Le Ghana a annoncé qu’il se retirait du Sommet Africa Energies, prévu à Londres en mai, en raison de la discrimination et de l’exclusion des professionnels africains dans les discussions sur l’avenir énergétique du continent.
L’Energy Chamber Ghana souligne que la décision de boycotter le Sommet Africa Energies reflète la frustration croissante du secteur africain face aux pratiques discriminatoires et à la marginalisation dans les événements internationaux. Elle suit des initiatives similaires, notamment le boycott du sommet par le Mozambique et les ministres de l’Organisation des producteurs africains de pétrole.
Joshua B. Narh, président exécutif de l’Energy Chamber Ghana, a déclaré : « Le Ghana n’est pas un simple spectateur dans l’histoire énergétique de l’Afrique. Tant que les plateformes ne garantiront pas transparence et inclusion, il est responsable de reconsidérer notre participation. »

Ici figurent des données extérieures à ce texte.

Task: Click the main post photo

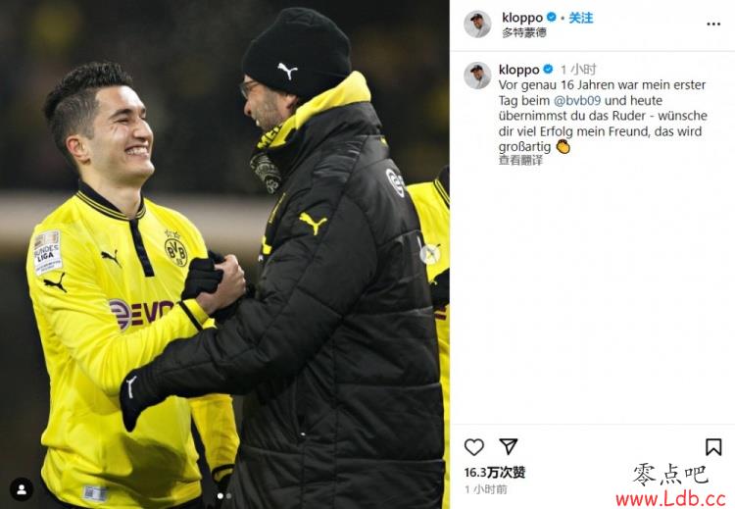Action: 224,254
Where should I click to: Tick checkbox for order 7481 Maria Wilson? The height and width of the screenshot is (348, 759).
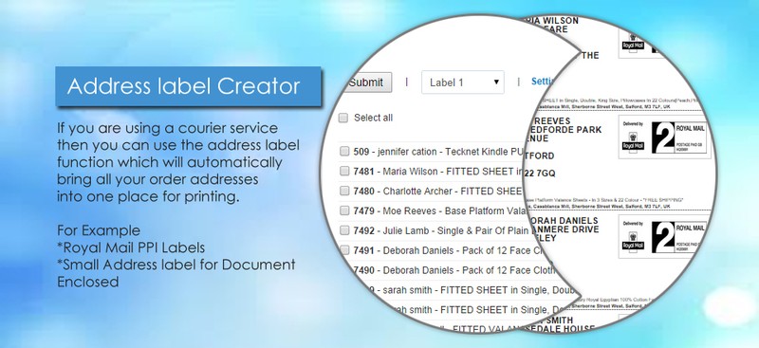pyautogui.click(x=344, y=171)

Le pays, qui renforce actuellement sa production pétrolière et développe ses infrastructures gazières, cherche à attirer des investissements locaux et régionaux. Selon la Chambre, les événements internationaux doivent refléter l’expertise africaine, plutôt que de l’exclure des décisions et des rôles clés.
Le boycott ghanéen marque un signal fort : pour que l’Afrique contrôle réellement ses ressources et son avenir énergétique, les plateformes internationales doivent placer les acteurs africains au centre du débat.